Goal> Convert the material below into a Markdown table with the columns Row and Text, giving each line its own numbered row and skipping blank lines. Leave the pictures out of your answer.

Input>
* Begin *
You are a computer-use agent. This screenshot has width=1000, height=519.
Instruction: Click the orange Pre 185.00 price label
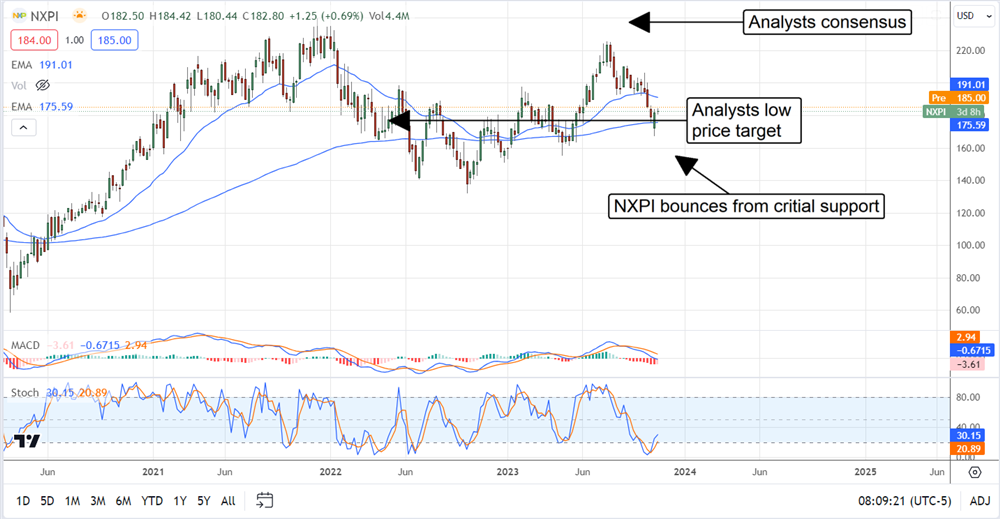coord(959,98)
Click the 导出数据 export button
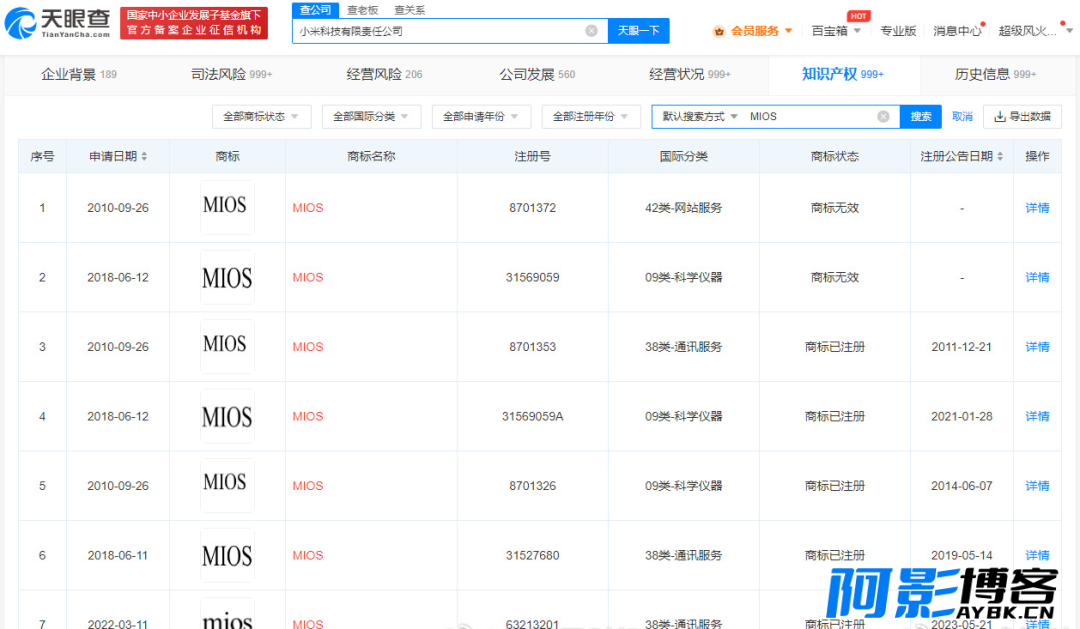 [1022, 117]
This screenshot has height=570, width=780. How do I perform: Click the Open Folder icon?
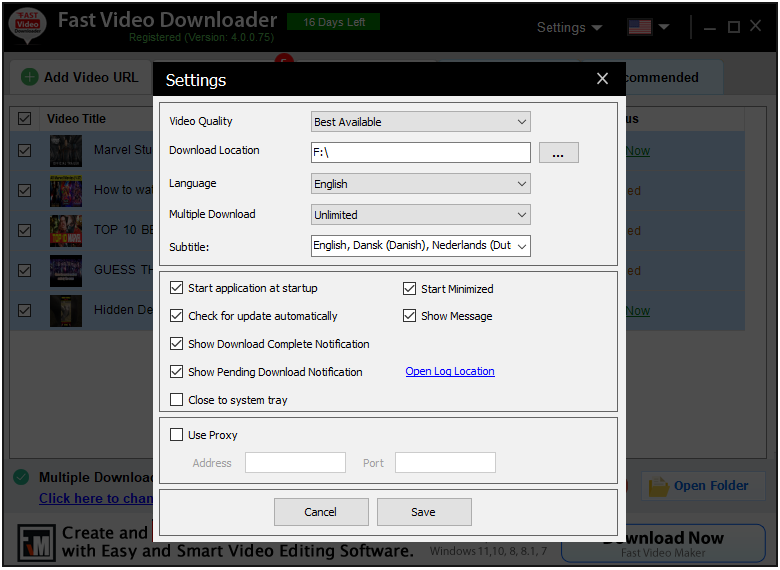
* End *
Completed exercise>
| Row | Text |
|---|---|
| 1 | You are a computer-use agent. This screenshot has width=1000, height=519. |
| 2 | Instruction: Click the orange Pre 185.00 price label |
| 3 | coord(959,98) |
| 4 | Click the 导出数据 export button |
| 5 |  [1022, 117] |
| 6 | This screenshot has height=570, width=780. How do I perform: Click the Open Folder icon? |